The room was swarming with individuals who had come to show their discontentment at Mawrey’s verdict. There was a jovial atmosphere as people cheered and commended some of the powerful speeches delivered is support of Rahman.

However, with terms such as “racism” and “Islamophobia” being used by many of the speakers, I sensed an air of melancholy spread across the hall, highlighting the dangerous and disturbing level of prejudice that exists within the borough and British judiciary.

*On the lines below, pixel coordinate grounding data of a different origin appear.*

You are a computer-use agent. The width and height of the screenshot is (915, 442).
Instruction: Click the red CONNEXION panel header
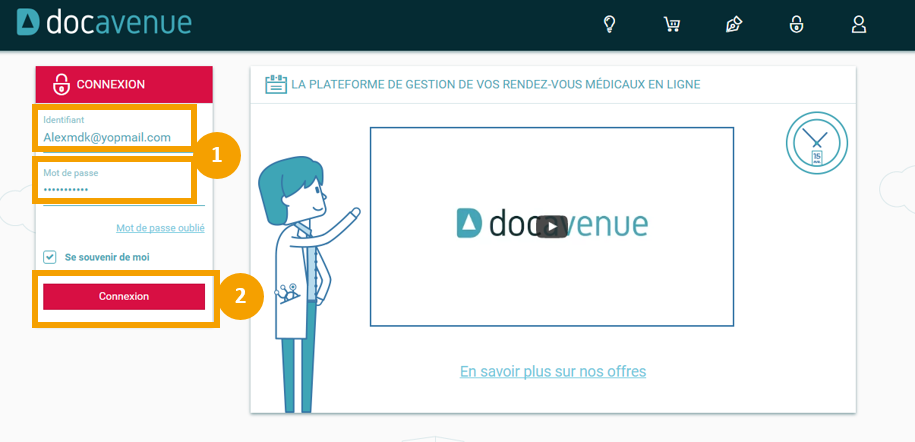pyautogui.click(x=125, y=84)
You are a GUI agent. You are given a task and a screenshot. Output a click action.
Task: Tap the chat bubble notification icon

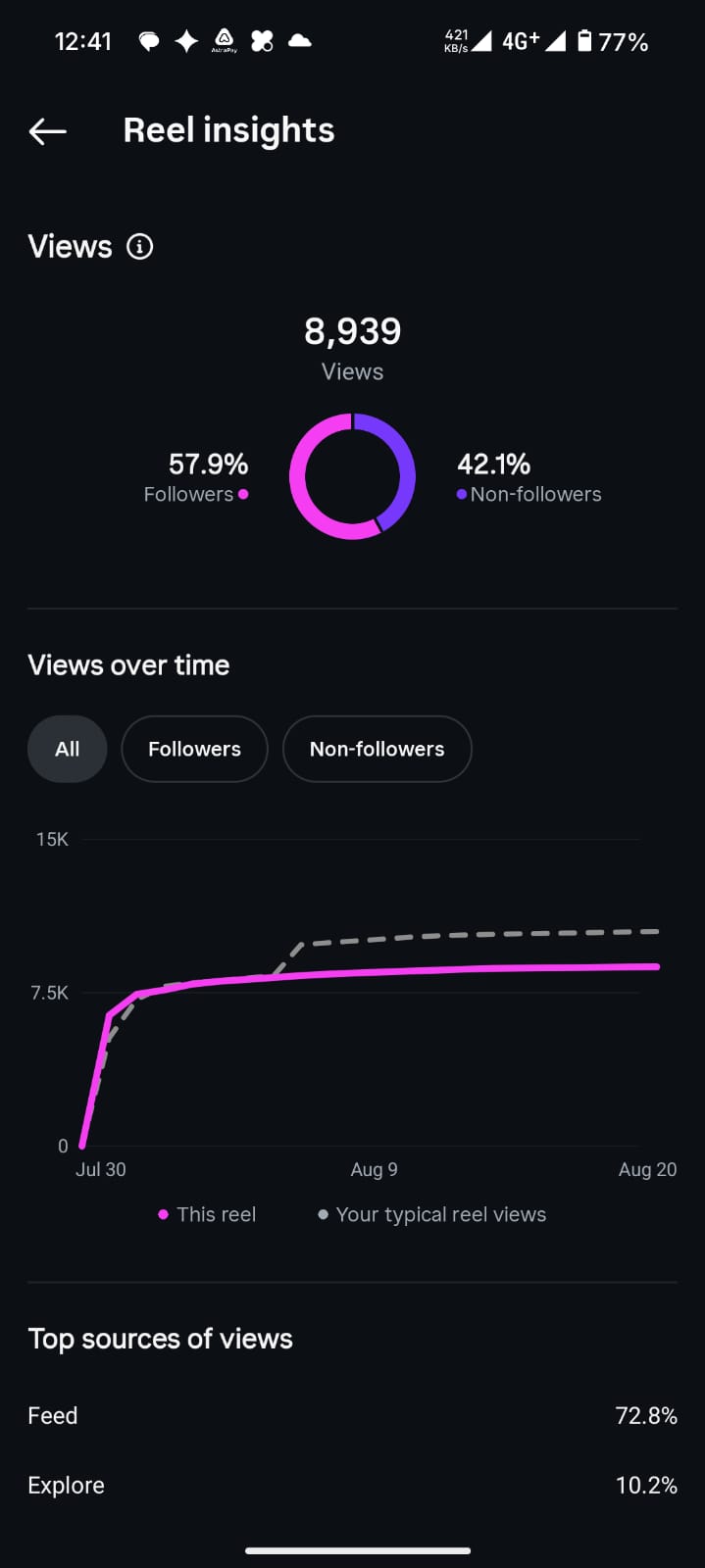click(x=149, y=41)
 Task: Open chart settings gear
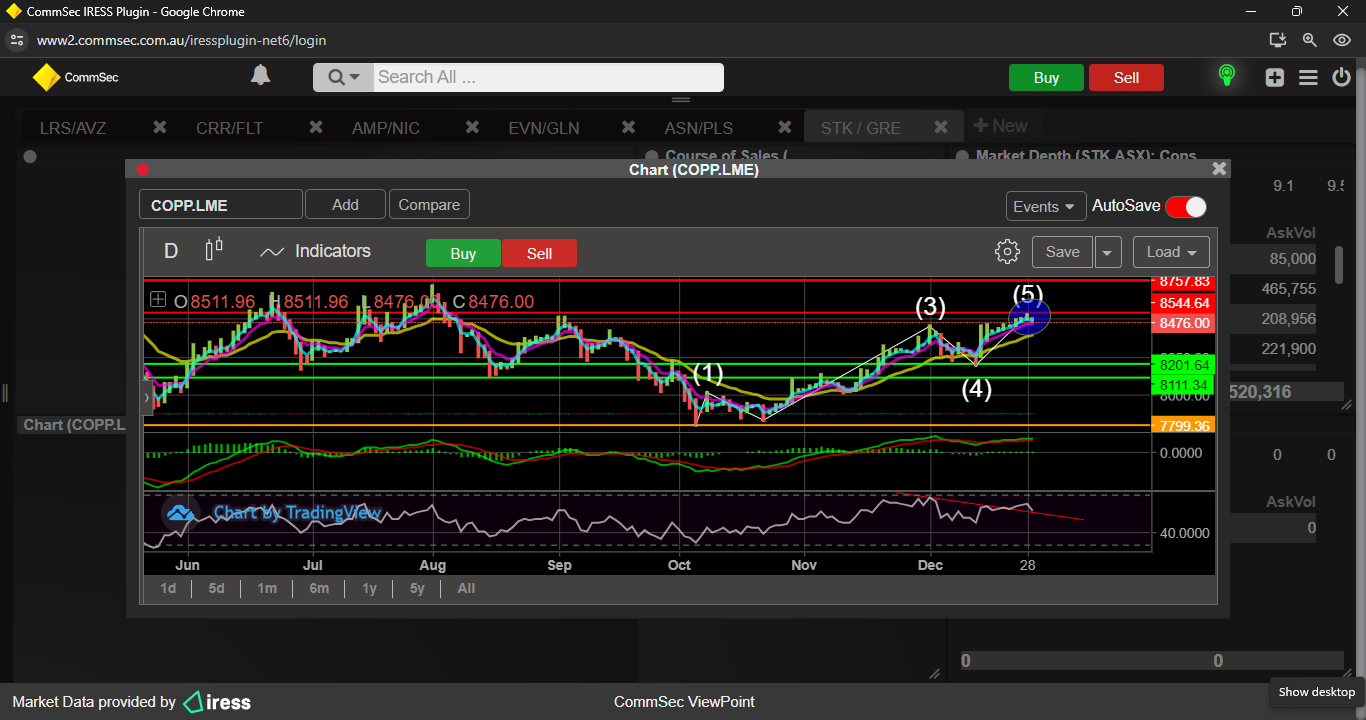(x=1007, y=252)
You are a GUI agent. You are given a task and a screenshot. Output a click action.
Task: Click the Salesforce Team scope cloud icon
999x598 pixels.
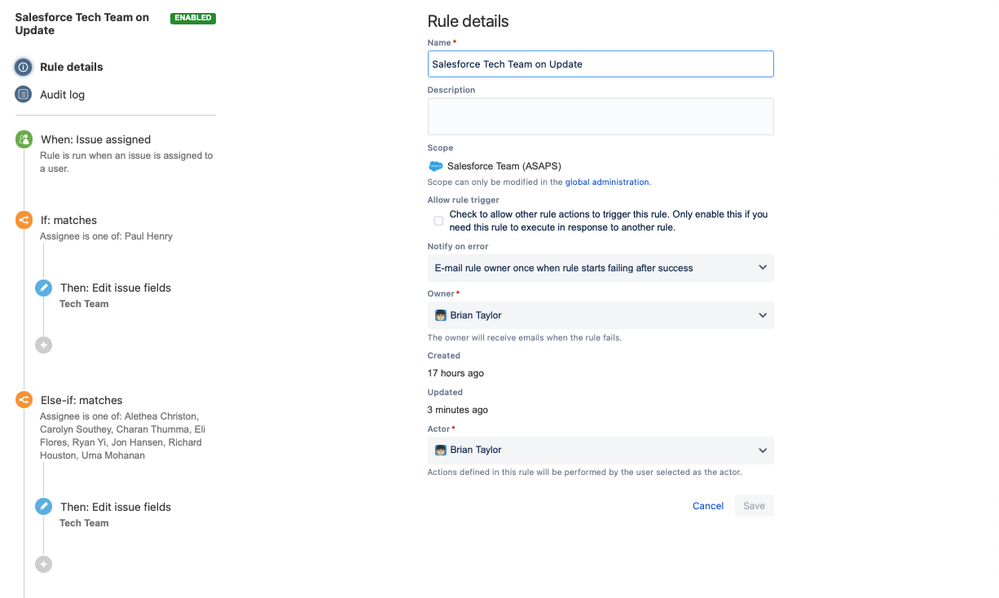(435, 166)
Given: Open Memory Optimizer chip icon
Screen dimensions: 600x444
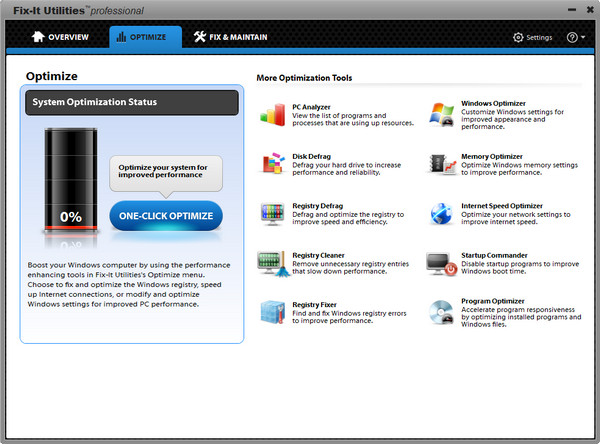Looking at the screenshot, I should pos(443,164).
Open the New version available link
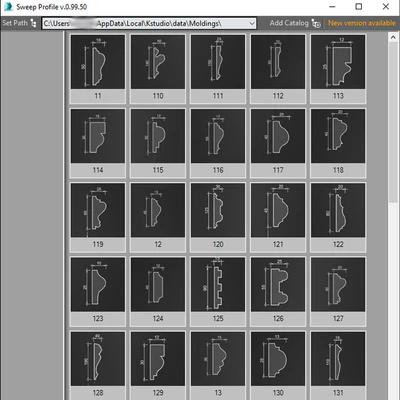Viewport: 400px width, 400px height. (362, 23)
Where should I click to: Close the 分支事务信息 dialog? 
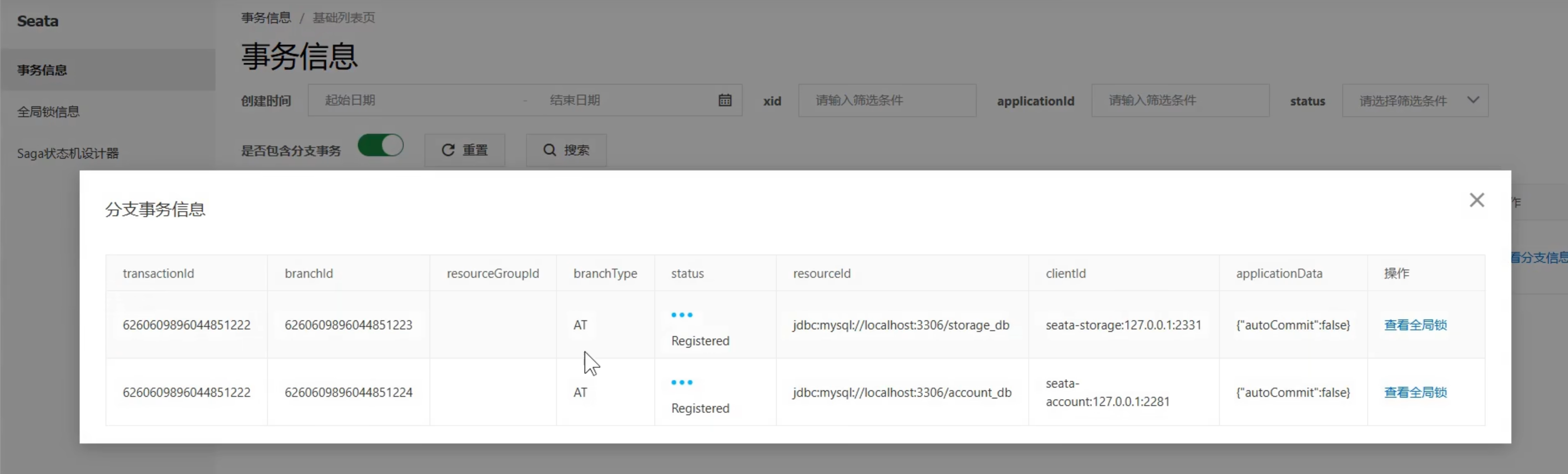pyautogui.click(x=1476, y=200)
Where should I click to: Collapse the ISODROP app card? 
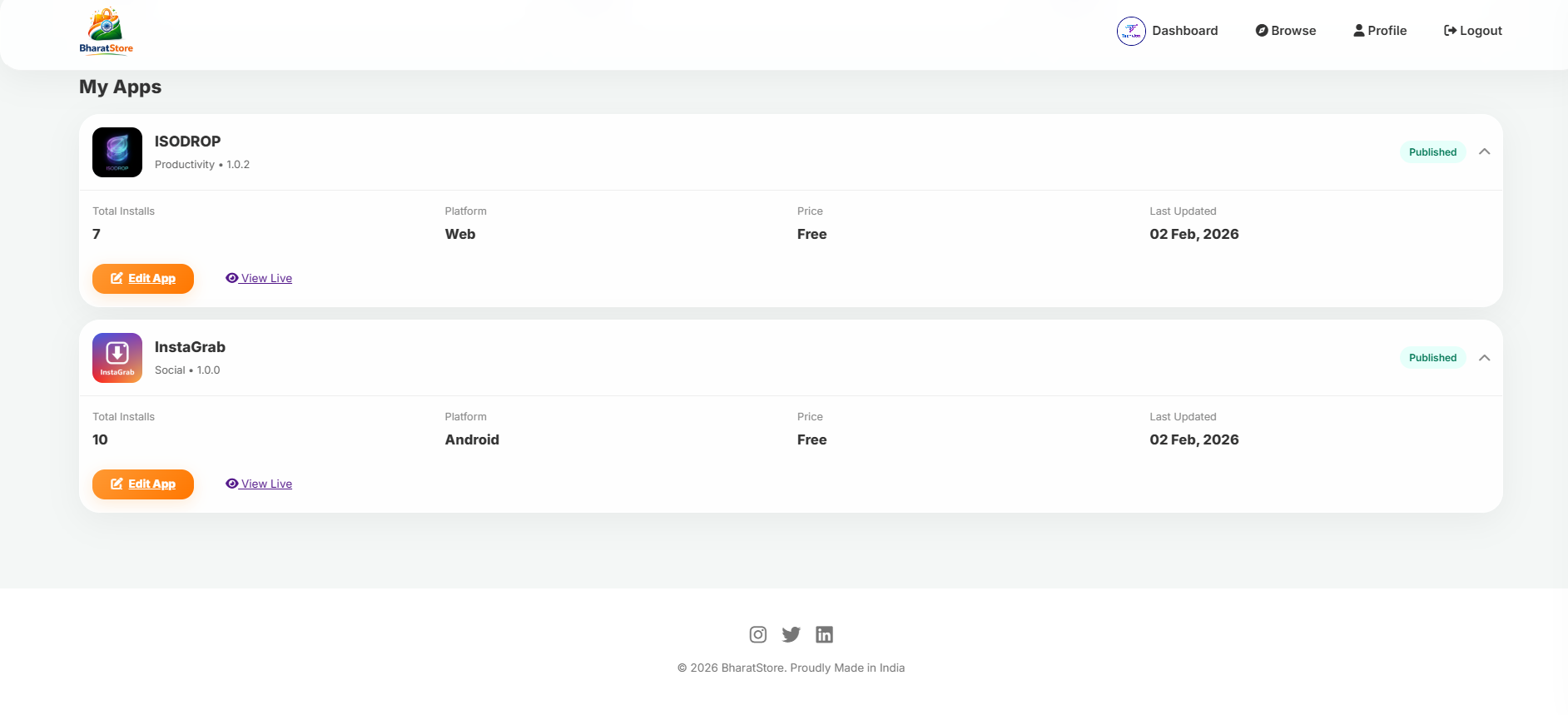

The Bangladeshi community has played an active role in every realm of British life, holding high professional positions across many industries, but the recent verdict on Lutfur Rahman suggests minorities “shouldn’t aspire too high” and positions of power are only reserved for a particular type of “Briton”.

Rabina Khan will stand as a mayoral candidate for Tower Hamlets
Rabina Khan will stand as a mayoral candidate for Tower Hamlets

Salma Yaqoob, the former leader and vice chair, of the Respect Party and former Birmingham City Councilor was amongst those who spoke at Thursday’s event, stating that “a war has been waged in this country by those who have money, power and resource against those who don’t.”

This overturn of democracy in Tower Hamlets is also symptomatic of a wider concern about British multiculturalism reaching its zenith.

 

This intolerant trait of Britain has been simmering beneath the grounds of society but finally surfaced in Tower Hamlets last week when one judge overturned tens of thousands of votes.

In his judgment, Mawrey stated: “Whatever may be the position in the rest of London or in the country at large, in Tower Hamlets Muslims in general and Bangladeshis in particular are not in any real sense a ‘minority’: in both instances they are the largest community in comparison to other religious and ethnic groupings.”

Implying, that simply due to the large concentration of Bangladeshis in the borough they are immune to racism and bigotry; an idea that is both unfounded and absurd.

Early this year, Britain First, an extreme far right group founded by Jim Dowson, a protestant preacher who was a former member of the British National Party (BNP), occupied headlines after a chain of well-publicised skits “invading mosques” or driving armored cars up and down Brick Lane purely for the purpose of intimidating the Muslim community. Its thugs then stood outside the East London Mosque in Whitechapel, guzzling cans of lager under the auspicious role of defying the “Shari’ah”, with their own “Christian patrols”.

Judge Richard Mawrey
Judge Richard Mawrey

Mawrey clearly overlooked these events, confirming his lack of knowledge about the local area and revealing his thwarted view of what bigotry actually is.

The dismissal of Lutfur Rahman is a forewarning for aspiring Muslim politicians who want to have a voice independent of mainstream political parties. If they venture to challenge the status quo, they risk facing the same vilification and slander faced by Rahman and his colleagues.

The former mayor and his party, Tower Hamlets First, built more affordable social housing than anywhere else in the country and unlike other local authorities Tower Hamlets under Rahman’s administration had prevented cuts to essential services such as libraries, youth clubs and frontline children’s services.

This is what should have been his legacy but instead the accusations of bribing voters with food and “spiritual influence” have overhauled the services he and his party had been providing the borough for the past five years.

It is without a doubt that Rabina Khan, the party’s mayoral candidate in the next mayoral election will be confronted with numerous challenges during the campaign period. If she is victorious, she appears to be prepared to encounter the difficulties, which she stated to the crowd on Thursday night, “people don’t judge us on our party they judge us on our character.”

Nishaat Ismail has just completed a post-graduate degree from Birkbeck University in Middle East in Global Politics: Islam, Conflict and Development (MSc). She has a BA in history from SOAS and specialises in the history and politics of the near and Middle East. She is also a contributor for The Moroccan Times, The Guardian and Open Democracy.